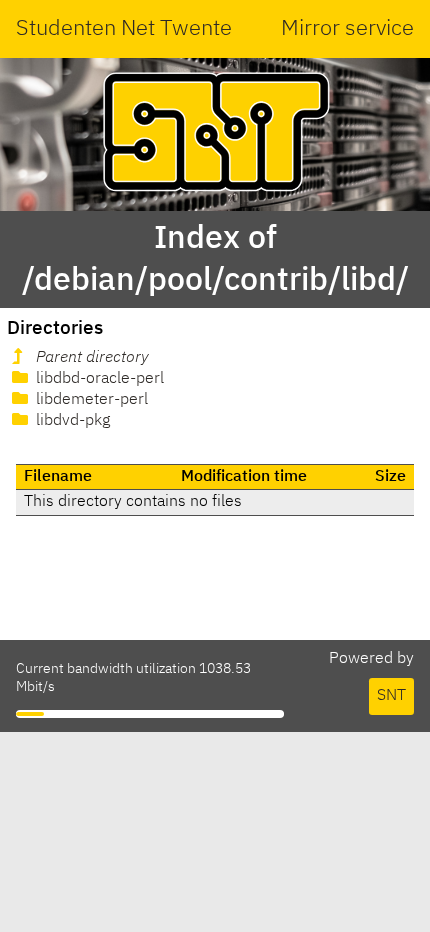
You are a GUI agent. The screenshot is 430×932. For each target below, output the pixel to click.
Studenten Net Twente (124, 29)
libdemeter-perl (90, 400)
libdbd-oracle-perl (98, 379)
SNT (391, 696)
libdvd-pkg (71, 421)
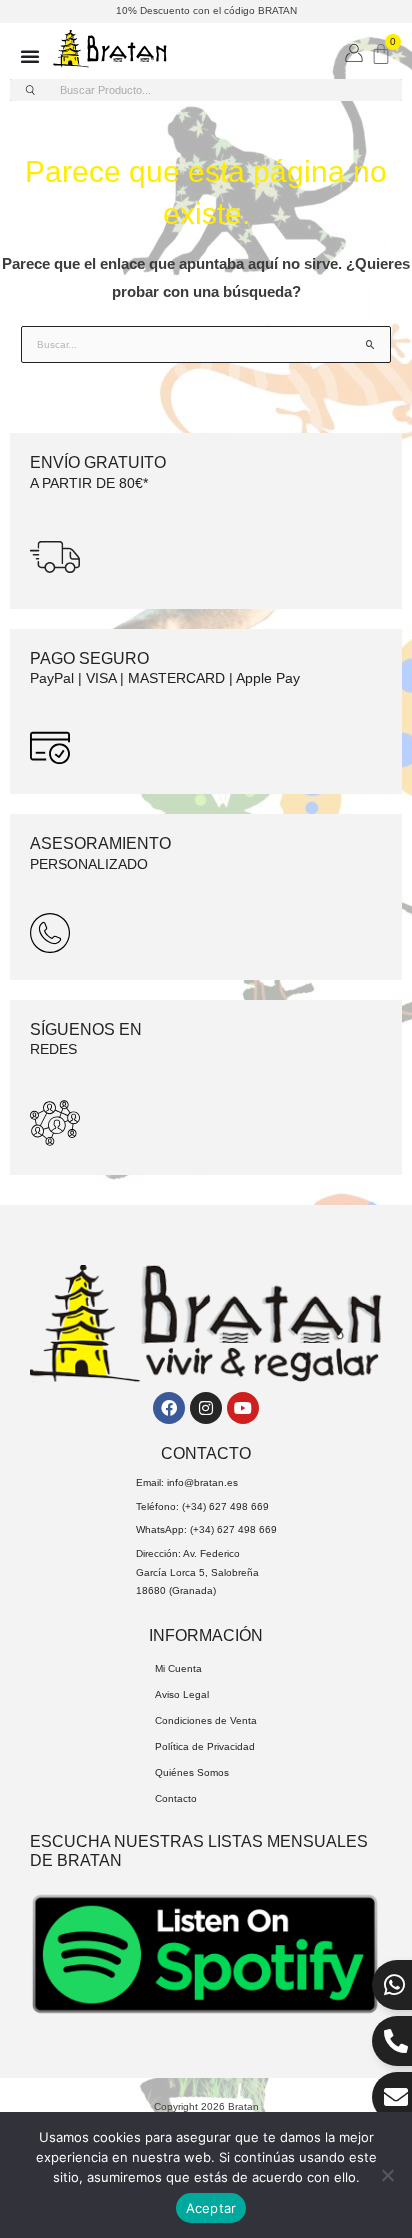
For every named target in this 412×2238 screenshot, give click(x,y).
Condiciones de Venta (206, 1720)
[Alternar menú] (30, 56)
______________________________
To do => For this exercise, retype the data above exactly and skip every image.

Answer to this exercise =>
You are a GUI agent. The screenshot is 430×932. For each target below, output the pixel to click.
Studenten Net Twente (124, 29)
libdemeter-perl (90, 400)
libdbd-oracle-perl (98, 379)
SNT (391, 696)
libdvd-pkg (71, 421)
For every named target in this 412×2238 screenshot, give click(x,y).
Condiciones de Venta (206, 1720)
[Alternar menú] (30, 56)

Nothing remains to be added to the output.